> _Task brief_: Copy every record below exactly as it stands.

> _Items from a dataset_:
■ ■ ■

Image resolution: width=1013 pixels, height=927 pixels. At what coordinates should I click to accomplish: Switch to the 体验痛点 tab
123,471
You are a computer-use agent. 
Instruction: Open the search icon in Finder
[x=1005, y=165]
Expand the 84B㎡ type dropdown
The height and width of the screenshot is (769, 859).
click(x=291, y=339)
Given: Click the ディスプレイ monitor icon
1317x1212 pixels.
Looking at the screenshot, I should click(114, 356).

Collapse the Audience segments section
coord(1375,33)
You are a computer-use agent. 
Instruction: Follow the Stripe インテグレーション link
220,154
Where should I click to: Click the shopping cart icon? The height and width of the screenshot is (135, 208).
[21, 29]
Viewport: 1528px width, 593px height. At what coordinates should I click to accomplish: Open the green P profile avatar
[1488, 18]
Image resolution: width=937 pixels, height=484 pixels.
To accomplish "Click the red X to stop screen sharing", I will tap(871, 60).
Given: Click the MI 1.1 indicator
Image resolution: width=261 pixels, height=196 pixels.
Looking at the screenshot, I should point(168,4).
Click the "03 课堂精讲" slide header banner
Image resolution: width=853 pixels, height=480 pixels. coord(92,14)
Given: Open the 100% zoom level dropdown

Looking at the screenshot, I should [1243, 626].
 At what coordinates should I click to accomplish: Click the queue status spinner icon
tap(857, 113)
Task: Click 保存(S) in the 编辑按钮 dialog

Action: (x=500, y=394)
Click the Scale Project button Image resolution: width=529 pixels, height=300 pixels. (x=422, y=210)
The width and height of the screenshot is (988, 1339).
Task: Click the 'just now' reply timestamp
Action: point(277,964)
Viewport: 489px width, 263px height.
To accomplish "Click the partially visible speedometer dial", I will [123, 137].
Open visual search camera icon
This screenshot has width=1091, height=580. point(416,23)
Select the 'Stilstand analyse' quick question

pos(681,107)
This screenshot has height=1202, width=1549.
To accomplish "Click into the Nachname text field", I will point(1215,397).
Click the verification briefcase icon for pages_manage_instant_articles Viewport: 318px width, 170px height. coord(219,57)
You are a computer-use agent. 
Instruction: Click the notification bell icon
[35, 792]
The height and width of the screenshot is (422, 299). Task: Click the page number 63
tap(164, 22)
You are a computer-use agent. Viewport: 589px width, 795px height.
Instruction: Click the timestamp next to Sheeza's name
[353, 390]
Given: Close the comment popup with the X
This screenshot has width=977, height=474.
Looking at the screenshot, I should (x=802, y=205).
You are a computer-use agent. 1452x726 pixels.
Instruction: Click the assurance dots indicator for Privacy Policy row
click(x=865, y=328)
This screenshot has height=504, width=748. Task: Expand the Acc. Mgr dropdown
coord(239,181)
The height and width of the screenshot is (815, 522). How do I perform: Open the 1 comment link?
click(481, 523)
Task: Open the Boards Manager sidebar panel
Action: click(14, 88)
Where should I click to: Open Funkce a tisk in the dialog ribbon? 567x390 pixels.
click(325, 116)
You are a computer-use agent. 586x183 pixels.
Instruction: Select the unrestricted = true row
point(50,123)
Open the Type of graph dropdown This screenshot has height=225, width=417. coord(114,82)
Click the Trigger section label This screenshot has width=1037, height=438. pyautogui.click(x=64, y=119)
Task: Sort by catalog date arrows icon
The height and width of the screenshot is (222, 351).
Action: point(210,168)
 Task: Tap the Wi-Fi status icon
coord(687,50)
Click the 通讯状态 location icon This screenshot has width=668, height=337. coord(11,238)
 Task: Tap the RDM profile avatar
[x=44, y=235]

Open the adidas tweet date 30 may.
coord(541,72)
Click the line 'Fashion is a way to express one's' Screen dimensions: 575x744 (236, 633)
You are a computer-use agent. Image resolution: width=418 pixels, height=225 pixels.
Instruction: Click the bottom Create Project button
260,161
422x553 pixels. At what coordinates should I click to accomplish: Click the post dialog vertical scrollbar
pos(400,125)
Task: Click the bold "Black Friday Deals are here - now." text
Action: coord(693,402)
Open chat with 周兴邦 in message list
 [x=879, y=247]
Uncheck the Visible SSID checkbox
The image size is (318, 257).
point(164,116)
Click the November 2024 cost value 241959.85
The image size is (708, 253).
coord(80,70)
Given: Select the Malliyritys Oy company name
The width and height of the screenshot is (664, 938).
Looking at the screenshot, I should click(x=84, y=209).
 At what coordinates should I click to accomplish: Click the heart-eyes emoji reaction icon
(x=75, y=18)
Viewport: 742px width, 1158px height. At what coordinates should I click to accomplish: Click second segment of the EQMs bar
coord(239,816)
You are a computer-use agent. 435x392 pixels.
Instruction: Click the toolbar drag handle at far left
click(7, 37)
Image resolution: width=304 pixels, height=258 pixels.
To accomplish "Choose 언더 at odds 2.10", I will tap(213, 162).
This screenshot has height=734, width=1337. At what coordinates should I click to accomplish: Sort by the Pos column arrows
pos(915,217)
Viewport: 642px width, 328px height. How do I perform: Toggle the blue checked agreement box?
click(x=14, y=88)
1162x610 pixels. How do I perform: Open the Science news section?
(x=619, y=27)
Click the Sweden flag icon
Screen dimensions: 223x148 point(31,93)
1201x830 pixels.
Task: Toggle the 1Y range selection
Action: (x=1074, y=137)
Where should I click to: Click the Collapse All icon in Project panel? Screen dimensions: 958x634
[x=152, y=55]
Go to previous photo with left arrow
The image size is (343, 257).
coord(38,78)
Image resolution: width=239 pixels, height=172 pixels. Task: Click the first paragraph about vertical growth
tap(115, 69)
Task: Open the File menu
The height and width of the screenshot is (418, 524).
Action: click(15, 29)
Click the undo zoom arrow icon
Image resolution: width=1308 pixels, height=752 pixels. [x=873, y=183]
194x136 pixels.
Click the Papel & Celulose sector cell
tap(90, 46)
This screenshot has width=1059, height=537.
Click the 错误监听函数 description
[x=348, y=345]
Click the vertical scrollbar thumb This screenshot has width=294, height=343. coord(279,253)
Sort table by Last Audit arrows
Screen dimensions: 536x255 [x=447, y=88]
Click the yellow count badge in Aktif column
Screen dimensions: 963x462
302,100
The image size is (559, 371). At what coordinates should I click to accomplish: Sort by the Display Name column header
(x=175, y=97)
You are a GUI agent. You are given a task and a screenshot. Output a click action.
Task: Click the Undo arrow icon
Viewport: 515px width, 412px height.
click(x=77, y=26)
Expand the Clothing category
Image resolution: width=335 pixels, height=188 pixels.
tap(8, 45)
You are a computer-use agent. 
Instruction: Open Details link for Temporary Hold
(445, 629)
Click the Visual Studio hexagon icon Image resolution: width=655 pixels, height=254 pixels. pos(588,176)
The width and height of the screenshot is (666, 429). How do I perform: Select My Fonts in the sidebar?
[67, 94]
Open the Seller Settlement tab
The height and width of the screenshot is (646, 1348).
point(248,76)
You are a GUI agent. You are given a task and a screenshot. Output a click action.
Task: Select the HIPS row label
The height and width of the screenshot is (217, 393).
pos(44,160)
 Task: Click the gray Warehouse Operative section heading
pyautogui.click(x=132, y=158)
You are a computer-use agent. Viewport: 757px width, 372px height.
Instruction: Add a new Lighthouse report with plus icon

■ ■ ■

> _Result_:
Image resolution: width=1013 pixels, height=927 pixels. At what coordinates should I click to accomplish: Switch to the 体验痛点 tab
123,471
You are a computer-use agent. 
Instruction: Open the search icon in Finder
[x=1005, y=165]
Expand the 84B㎡ type dropdown
The height and width of the screenshot is (769, 859).
click(x=291, y=339)
Given: Click the ディスプレイ monitor icon
1317x1212 pixels.
Looking at the screenshot, I should click(114, 356).

Collapse the Audience segments section
coord(1375,33)
You are a computer-use agent. 
Instruction: Follow the Stripe インテグレーション link
220,154
Where should I click to: Click the shopping cart icon? The height and width of the screenshot is (135, 208).
[21, 29]
Viewport: 1528px width, 593px height. At what coordinates should I click to accomplish: Open the green P profile avatar
[1488, 18]
Image resolution: width=937 pixels, height=484 pixels.
To accomplish "Click the red X to stop screen sharing", I will tap(871, 60).
Given: Click the MI 1.1 indicator
Image resolution: width=261 pixels, height=196 pixels.
Looking at the screenshot, I should point(168,4).
Click the "03 课堂精讲" slide header banner
Image resolution: width=853 pixels, height=480 pixels. coord(92,14)
Given: Open the 100% zoom level dropdown

Looking at the screenshot, I should [1243, 626].
 At what coordinates should I click to accomplish: Click the queue status spinner icon
tap(857, 113)
Task: Click 保存(S) in the 编辑按钮 dialog

Action: (x=500, y=394)
Click the Scale Project button Image resolution: width=529 pixels, height=300 pixels. (x=422, y=210)
The width and height of the screenshot is (988, 1339).
Task: Click the 'just now' reply timestamp
Action: point(277,964)
Viewport: 489px width, 263px height.
To accomplish "Click the partially visible speedometer dial", I will [123, 137].
Open visual search camera icon
This screenshot has width=1091, height=580. point(416,23)
Select the 'Stilstand analyse' quick question

pos(681,107)
This screenshot has height=1202, width=1549.
To accomplish "Click into the Nachname text field", I will point(1215,397).
Click the verification briefcase icon for pages_manage_instant_articles Viewport: 318px width, 170px height. coord(219,57)
You are a computer-use agent. 
Instruction: Click the notification bell icon
[35, 792]
The height and width of the screenshot is (422, 299). Task: Click the page number 63
tap(164, 22)
You are a computer-use agent. Viewport: 589px width, 795px height.
Instruction: Click the timestamp next to Sheeza's name
[353, 390]
Given: Close the comment popup with the X
This screenshot has width=977, height=474.
Looking at the screenshot, I should (x=802, y=205).
You are a computer-use agent. 1452x726 pixels.
Instruction: Click the assurance dots indicator for Privacy Policy row
click(x=865, y=328)
This screenshot has height=504, width=748. Task: Expand the Acc. Mgr dropdown
coord(239,181)
The height and width of the screenshot is (815, 522). How do I perform: Open the 1 comment link?
click(481, 523)
Task: Open the Boards Manager sidebar panel
Action: click(14, 88)
Where should I click to: Open Funkce a tisk in the dialog ribbon? 567x390 pixels.
click(325, 116)
You are a computer-use agent. 586x183 pixels.
Instruction: Select the unrestricted = true row
point(50,123)
Open the Type of graph dropdown This screenshot has height=225, width=417. coord(114,82)
Click the Trigger section label This screenshot has width=1037, height=438. pyautogui.click(x=64, y=119)
Task: Sort by catalog date arrows icon
The height and width of the screenshot is (222, 351).
Action: point(210,168)
 Task: Tap the Wi-Fi status icon
coord(687,50)
Click the 通讯状态 location icon This screenshot has width=668, height=337. coord(11,238)
 Task: Tap the RDM profile avatar
[x=44, y=235]

Open the adidas tweet date 30 may.
coord(541,72)
Click the line 'Fashion is a way to express one's' Screen dimensions: 575x744 (236, 633)
You are a computer-use agent. Image resolution: width=418 pixels, height=225 pixels.
Instruction: Click the bottom Create Project button
260,161
422x553 pixels. At what coordinates should I click to accomplish: Click the post dialog vertical scrollbar
pos(400,125)
Task: Click the bold "Black Friday Deals are here - now." text
Action: coord(693,402)
Open chat with 周兴邦 in message list
 [x=879, y=247]
Uncheck the Visible SSID checkbox
The image size is (318, 257).
point(164,116)
Click the November 2024 cost value 241959.85
The image size is (708, 253).
coord(80,70)
Given: Select the Malliyritys Oy company name
The width and height of the screenshot is (664, 938).
Looking at the screenshot, I should click(x=84, y=209).
 At what coordinates should I click to accomplish: Click the heart-eyes emoji reaction icon
(x=75, y=18)
Viewport: 742px width, 1158px height. At what coordinates should I click to accomplish: Click second segment of the EQMs bar
coord(239,816)
You are a computer-use agent. 435x392 pixels.
Instruction: Click the toolbar drag handle at far left
click(7, 37)
Image resolution: width=304 pixels, height=258 pixels.
To accomplish "Choose 언더 at odds 2.10", I will tap(213, 162).
This screenshot has height=734, width=1337. At what coordinates should I click to accomplish: Sort by the Pos column arrows
pos(915,217)
Viewport: 642px width, 328px height. How do I perform: Toggle the blue checked agreement box?
click(x=14, y=88)
1162x610 pixels. How do I perform: Open the Science news section?
(x=619, y=27)
Click the Sweden flag icon
Screen dimensions: 223x148 point(31,93)
1201x830 pixels.
Task: Toggle the 1Y range selection
Action: (x=1074, y=137)
Where should I click to: Click the Collapse All icon in Project panel? Screen dimensions: 958x634
[x=152, y=55]
Go to previous photo with left arrow
The image size is (343, 257).
coord(38,78)
Image resolution: width=239 pixels, height=172 pixels. Task: Click the first paragraph about vertical growth
tap(115, 69)
Task: Open the File menu
The height and width of the screenshot is (418, 524).
Action: click(15, 29)
Click the undo zoom arrow icon
Image resolution: width=1308 pixels, height=752 pixels. [x=873, y=183]
194x136 pixels.
Click the Papel & Celulose sector cell
tap(90, 46)
This screenshot has width=1059, height=537.
Click the 错误监听函数 description
[x=348, y=345]
Click the vertical scrollbar thumb This screenshot has width=294, height=343. coord(279,253)
Sort table by Last Audit arrows
Screen dimensions: 536x255 [x=447, y=88]
Click the yellow count badge in Aktif column
Screen dimensions: 963x462
302,100
The image size is (559, 371). At what coordinates should I click to accomplish: Sort by the Display Name column header
(x=175, y=97)
You are a GUI agent. You are given a task and a screenshot. Output a click action.
Task: Click the Undo arrow icon
Viewport: 515px width, 412px height.
click(x=77, y=26)
Expand the Clothing category
Image resolution: width=335 pixels, height=188 pixels.
tap(8, 45)
You are a computer-use agent. 
Instruction: Open Details link for Temporary Hold
(445, 629)
Click the Visual Studio hexagon icon Image resolution: width=655 pixels, height=254 pixels. pos(588,176)
The width and height of the screenshot is (666, 429). How do I perform: Select My Fonts in the sidebar?
[67, 94]
Open the Seller Settlement tab
The height and width of the screenshot is (646, 1348).
point(248,76)
You are a GUI agent. You are given a task and a screenshot. Output a click action.
Task: Select the HIPS row label
The height and width of the screenshot is (217, 393).
pos(44,160)
 Task: Click the gray Warehouse Operative section heading
pyautogui.click(x=132, y=158)
You are a computer-use agent. Viewport: 757px width, 372px height.
Instruction: Add a new Lighthouse report with plus icon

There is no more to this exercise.